- Reading passage:
┏━━
The long history of inoculation has twists, turns, and unlikely heroes. Here’s the story from Yale University Press:
In England, the medical profession knew about engrafting in the early 18th century as it had been described in papers sent to the Royal Society in London and published in its Philosophical Transactions. It had been observed mostly in Turkey where elderly Greek women equipped only with a rusty needle appeared to have great success immunizing children against smallpox. Their “vaccine” was the smallpox infection itself. This was collected from the pustules of the already infected and preserved in walnut shells. Engrafting involved nothing more than pricking the skin of the child, in the arm or leg or both, and rubbing in the infection. If smallpox “took,” as it invariably did, the patient developed symptoms of the disease that were mostly mild and after two weeks subsided. Reports suggested that it was a miraculous defense against smallpox but the medical profession found it abhorrent and quite incomprehensible.
Their resistance was broken by a very brave aristocratic lady, Mary Wortley Montagu, who saw the Greek women in action when she lived briefly in Istanbul where her husband was ambassador. She had her son and later her daughter “engrafted” with complete success. Royalty was impressed, if the medical profession were mostly hostile. There followed in 1721 a bizarre piece of medical research the like of which would have been unthinkable today: prisoners in Newgate Gaol in London were offered freedom if they would undergo engrafting. All six volunteers survived. Next, some orphans were taken as guinea pigs, and they survived.
┗━━
- Entries provided:
┏━━
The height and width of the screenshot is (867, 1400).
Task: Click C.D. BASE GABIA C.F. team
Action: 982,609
┗━━
┏━━
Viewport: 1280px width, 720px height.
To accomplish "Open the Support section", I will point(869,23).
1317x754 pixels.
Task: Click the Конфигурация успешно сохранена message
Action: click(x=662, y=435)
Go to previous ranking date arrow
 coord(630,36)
┗━━
- Your instructions: In the passage on the history of inoculation, what did the Greek women in Turkey store the smallpox material in?

- Response to this task: Walnut shells.